According to most variations of Islamic Law, Qisas doesn't apply if a Muslim parent or grandparent kills their child or grandchild, or if the murder victim is a spouse with whom one has surviving children. The culprit can be, however, subject to Diyya which is payable to the surviving heirs of the victims or punished through Tazir which is a Fixed punishment given by the Judge or Ruler.
The four major schools of Sunni Sharia have been divided on applicability of Qisas when the victim is a child, and the father is the murderer. The Hanafi, Shafi'i and Hanbali Sunni sharias have ruled that Qisas does not apply, as has the Shia Sharia doctrine. The Maliki school, however, has ruled that Qisas may be demanded by the mother if a father kills his son. The Hanafi, Hanbali and Shafi'i sharia extend this principle to cases when the victim is a child and the mother or grandparents are the murderers.

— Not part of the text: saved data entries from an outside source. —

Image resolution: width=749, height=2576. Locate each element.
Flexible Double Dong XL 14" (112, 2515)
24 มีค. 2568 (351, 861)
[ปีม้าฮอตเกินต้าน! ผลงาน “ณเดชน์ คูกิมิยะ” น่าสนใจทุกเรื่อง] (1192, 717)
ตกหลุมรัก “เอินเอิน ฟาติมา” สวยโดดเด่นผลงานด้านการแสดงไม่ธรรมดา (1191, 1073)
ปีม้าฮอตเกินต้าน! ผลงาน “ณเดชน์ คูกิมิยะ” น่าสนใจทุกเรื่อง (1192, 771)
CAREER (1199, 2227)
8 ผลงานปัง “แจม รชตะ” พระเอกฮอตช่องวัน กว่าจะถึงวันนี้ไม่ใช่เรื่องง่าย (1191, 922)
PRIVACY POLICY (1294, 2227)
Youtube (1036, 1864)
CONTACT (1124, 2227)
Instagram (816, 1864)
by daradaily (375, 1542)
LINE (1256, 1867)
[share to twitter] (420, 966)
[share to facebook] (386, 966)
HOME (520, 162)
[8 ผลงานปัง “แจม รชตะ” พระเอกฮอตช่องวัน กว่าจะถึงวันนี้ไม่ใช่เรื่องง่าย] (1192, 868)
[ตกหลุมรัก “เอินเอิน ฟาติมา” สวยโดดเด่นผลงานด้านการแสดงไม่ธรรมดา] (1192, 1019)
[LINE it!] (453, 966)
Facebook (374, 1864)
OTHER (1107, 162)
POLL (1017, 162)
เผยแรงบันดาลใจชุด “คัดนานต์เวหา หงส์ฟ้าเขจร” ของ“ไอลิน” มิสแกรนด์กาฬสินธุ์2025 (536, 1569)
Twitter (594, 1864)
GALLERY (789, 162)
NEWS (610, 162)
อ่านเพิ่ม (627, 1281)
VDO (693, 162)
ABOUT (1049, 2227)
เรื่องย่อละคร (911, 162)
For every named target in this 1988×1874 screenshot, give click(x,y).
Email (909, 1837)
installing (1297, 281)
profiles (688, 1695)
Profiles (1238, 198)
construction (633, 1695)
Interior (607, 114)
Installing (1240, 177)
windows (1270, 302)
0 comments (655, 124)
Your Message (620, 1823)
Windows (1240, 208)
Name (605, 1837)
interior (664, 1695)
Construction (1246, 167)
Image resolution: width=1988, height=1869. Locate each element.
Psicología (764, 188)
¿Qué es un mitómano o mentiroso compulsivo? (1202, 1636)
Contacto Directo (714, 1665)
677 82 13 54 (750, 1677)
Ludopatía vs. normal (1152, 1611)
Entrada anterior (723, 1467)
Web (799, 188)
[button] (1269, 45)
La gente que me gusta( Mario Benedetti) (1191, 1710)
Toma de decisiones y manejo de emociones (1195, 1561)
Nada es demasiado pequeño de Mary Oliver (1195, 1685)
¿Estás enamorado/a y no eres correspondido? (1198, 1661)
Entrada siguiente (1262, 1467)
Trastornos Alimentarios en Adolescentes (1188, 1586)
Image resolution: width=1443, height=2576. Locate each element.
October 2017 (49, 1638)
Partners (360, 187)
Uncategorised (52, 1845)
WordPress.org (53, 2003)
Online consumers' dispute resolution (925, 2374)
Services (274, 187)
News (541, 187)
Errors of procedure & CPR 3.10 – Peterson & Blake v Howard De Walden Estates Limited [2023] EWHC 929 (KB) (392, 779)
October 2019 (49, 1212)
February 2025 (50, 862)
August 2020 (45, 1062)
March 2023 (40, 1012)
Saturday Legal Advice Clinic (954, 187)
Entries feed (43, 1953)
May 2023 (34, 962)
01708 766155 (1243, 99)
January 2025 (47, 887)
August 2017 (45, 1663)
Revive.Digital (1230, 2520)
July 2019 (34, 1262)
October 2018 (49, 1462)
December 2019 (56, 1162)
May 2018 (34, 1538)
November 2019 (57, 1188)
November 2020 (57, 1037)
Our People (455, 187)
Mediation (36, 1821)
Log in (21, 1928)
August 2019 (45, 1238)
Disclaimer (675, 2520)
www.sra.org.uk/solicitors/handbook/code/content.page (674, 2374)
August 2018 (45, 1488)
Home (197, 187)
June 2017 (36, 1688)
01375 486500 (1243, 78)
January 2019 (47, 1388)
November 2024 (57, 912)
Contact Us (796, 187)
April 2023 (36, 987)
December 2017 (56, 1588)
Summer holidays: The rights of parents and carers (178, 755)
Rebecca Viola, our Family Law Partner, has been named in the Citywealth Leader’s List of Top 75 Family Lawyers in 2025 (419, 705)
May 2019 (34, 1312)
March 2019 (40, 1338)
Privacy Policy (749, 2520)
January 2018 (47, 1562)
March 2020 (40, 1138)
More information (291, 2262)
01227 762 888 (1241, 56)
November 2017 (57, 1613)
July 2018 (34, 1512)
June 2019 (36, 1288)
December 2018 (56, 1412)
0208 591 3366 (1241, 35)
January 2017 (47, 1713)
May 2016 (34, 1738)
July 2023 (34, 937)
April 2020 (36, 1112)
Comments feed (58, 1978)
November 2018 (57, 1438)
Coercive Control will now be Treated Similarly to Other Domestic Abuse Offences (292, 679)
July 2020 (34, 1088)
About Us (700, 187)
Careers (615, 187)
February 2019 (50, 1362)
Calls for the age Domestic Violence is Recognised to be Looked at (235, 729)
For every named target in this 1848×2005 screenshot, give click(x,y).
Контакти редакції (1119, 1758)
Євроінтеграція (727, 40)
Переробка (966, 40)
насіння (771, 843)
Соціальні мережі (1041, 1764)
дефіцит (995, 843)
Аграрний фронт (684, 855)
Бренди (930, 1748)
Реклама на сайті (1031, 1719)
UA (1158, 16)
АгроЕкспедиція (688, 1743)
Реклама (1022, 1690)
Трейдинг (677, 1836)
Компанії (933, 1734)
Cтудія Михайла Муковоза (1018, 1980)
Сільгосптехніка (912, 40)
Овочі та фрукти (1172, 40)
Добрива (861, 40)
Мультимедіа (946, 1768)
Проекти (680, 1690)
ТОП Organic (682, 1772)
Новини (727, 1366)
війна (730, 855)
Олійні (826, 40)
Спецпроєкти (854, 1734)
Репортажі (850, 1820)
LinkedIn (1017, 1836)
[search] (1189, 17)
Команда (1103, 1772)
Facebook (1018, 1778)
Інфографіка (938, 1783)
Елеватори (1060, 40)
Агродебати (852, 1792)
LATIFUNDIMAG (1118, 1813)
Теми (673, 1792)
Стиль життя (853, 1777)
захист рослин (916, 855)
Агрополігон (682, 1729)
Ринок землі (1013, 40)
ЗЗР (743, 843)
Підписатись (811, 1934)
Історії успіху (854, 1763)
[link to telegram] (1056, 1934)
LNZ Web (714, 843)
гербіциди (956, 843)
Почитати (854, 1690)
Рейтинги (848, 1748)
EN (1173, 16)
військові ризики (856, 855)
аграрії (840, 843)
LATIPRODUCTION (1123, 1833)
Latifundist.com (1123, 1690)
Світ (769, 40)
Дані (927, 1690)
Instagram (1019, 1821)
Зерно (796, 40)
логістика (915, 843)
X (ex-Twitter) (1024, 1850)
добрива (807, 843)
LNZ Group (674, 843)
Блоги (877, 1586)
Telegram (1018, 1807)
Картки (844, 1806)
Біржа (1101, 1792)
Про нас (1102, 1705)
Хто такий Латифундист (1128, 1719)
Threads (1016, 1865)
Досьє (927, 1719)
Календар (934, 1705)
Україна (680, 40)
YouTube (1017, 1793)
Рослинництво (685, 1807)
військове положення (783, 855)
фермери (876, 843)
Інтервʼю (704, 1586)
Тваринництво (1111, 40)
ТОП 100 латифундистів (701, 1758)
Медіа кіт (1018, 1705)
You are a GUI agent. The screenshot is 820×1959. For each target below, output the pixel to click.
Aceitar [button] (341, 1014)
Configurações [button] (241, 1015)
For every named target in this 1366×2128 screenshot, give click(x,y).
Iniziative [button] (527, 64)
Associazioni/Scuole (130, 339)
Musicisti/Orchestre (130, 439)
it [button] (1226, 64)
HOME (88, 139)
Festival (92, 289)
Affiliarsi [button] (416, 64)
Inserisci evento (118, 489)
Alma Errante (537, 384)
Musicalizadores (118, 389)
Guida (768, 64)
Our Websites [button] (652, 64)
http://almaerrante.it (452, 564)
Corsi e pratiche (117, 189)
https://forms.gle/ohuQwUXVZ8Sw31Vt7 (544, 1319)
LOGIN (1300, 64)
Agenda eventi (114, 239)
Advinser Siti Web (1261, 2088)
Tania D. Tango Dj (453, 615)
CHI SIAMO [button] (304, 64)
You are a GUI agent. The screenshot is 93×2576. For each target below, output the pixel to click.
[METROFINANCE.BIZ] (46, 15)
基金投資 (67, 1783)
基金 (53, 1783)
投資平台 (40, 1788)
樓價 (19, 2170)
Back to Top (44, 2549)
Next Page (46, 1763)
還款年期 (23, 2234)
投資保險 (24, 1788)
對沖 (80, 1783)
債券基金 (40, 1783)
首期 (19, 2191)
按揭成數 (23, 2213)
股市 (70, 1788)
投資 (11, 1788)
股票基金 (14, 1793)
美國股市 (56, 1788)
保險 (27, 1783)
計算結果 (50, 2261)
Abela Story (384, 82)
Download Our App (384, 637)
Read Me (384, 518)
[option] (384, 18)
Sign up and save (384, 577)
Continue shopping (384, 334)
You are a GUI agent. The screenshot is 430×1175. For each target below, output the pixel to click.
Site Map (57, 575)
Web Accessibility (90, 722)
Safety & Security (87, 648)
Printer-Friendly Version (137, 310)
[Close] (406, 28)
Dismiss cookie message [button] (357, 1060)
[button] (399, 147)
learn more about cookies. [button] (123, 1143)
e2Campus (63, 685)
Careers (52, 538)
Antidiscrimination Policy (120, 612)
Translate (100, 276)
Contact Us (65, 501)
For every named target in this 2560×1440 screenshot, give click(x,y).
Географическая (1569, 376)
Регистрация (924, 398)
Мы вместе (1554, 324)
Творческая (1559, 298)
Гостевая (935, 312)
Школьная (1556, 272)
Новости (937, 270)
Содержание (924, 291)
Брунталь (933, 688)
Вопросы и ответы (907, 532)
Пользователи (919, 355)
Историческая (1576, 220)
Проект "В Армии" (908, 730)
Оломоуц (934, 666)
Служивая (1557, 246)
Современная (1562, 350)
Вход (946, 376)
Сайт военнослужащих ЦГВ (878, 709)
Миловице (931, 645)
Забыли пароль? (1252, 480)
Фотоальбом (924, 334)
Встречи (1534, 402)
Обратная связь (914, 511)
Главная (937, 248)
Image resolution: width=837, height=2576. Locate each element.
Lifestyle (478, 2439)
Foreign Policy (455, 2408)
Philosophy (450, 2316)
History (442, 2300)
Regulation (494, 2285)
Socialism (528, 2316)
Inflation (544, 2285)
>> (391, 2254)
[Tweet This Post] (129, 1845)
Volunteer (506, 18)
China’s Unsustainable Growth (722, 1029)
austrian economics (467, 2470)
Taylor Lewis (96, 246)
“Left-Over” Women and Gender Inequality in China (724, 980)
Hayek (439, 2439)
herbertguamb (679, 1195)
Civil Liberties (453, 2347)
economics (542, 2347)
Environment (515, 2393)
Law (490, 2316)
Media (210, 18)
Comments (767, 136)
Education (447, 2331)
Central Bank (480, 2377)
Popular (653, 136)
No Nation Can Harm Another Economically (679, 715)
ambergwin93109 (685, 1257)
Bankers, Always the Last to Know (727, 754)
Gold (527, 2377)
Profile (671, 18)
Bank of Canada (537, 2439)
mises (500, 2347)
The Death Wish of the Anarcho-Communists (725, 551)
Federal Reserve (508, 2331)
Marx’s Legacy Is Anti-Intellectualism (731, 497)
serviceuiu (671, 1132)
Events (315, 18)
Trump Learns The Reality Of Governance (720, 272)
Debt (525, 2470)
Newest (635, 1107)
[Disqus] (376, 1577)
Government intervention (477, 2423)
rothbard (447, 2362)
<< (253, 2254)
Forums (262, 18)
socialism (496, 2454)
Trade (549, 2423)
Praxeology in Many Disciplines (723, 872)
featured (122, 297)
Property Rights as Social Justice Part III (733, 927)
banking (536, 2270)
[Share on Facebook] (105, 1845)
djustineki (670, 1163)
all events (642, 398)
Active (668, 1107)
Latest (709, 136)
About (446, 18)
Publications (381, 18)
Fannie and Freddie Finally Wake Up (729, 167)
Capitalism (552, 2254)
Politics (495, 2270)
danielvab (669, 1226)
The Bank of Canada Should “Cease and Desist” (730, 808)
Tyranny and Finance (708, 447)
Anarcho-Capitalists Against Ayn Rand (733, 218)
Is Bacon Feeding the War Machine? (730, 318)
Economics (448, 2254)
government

Scholars suggest that this exemption of parents and relatives from Qisas, and the treatment of homicide-related Qisas as a civil dispute that should be handled privately by victim's family under sharia doctrine, encourages honor crimes, particularly against females, as well as allows the murderer to go unpunished. This, state Devers and Bacon, is why many honor crimes are not reported to the police, nor handled in the public arena. Historically, Sharia did not stipulate any punishment against the accused when the victim is the child or the spouse of the murderer, but in modern times some Sharia-based Muslim countries have introduced laws that grant courts the discretion to impose imprisonment of the murderer. However, the victim's heirs have the right to waive Qisas, seek Diyat, or pardon the killer.

''Eye for an eye''

A legal concept similar to Qisas is the principle of Eye for an eye first recorded in the Code of Hammurabi.